Facebook introduced Slingshot earlier this week. Credit: Facebook.

Why this matters
I'm skeptical, but I'm also certain that Facebook had no choice but to build Slingshot and find a way to make it different. Snapchat is huge, and growing fast: users were sending 700 million photos and videos per day last month, up from 400 million photos a day in November and 60 million messages a day in February 2013, Business Insider reports. Just the sort of massive engagement Facebook paid up for when it acquired WhatsApp for $19 billion in February.

Now Slingshot will try to duplicate Snapchat's success by gamifying the sharing experience. Want to unlock that video a friend sent you? Send one back, and watch as your smartphone's screen becomes a sort-of scorecard that encourages you to unlock more messages. Back, forth, back, forth.

How Facebook monetizes this process isn't entirely clear at this point. All we know for sure is that Chief Executive Officer Mark Zuckerberg and his team want to lure us into using Facebook more on the theory that higher engagement will lead to better data, better ads, and more revenue. But don't take my word for it. Here's Zuckerberg's opening remark from last quarter's earnings call:

"We continue to grow our community in size and engagement, with nearly 1.28 billion people now using Facebook each month and almost 63% visiting daily.

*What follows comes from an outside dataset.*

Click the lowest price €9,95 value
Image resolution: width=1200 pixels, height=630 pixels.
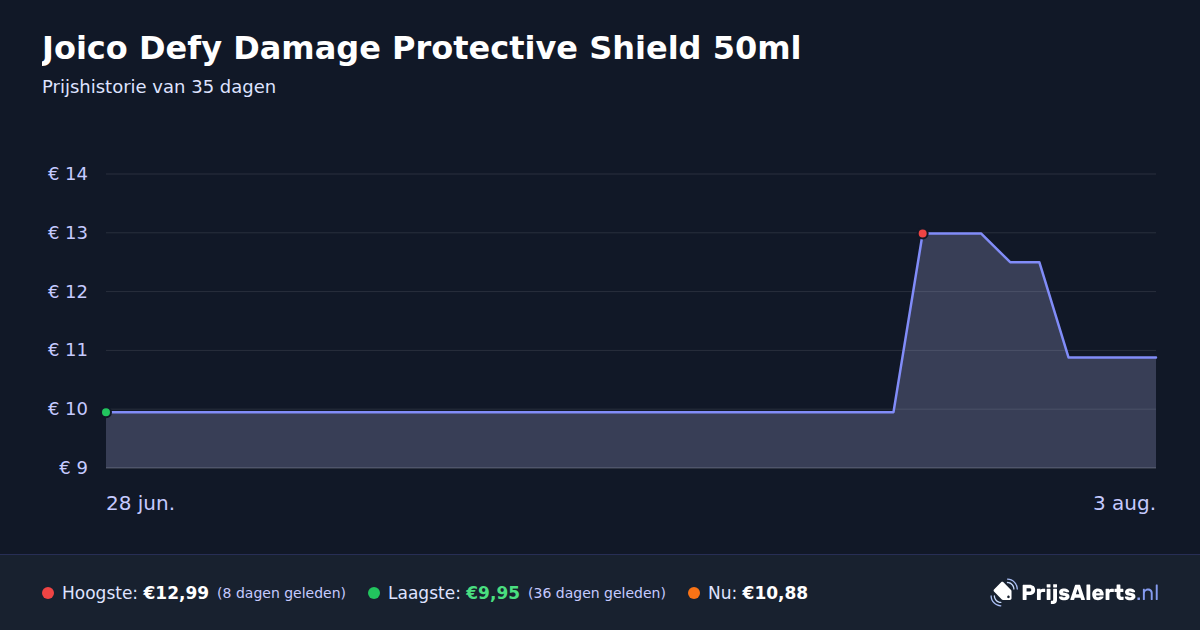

We also reached new milestones as a mobile company, with more than 1 billion monthly actives on mobile and almost 55% of our daily actives only connecting on mobile."

The message: We'll do what it takes to get our users spending more time with us. Building products like Slingshot are no doubt part of the strategy. Is it working? You tell us. Please leave a comment to let us know if you've tried Slingshot, and if so, what you think of it as a potential moneymaker for Facebook.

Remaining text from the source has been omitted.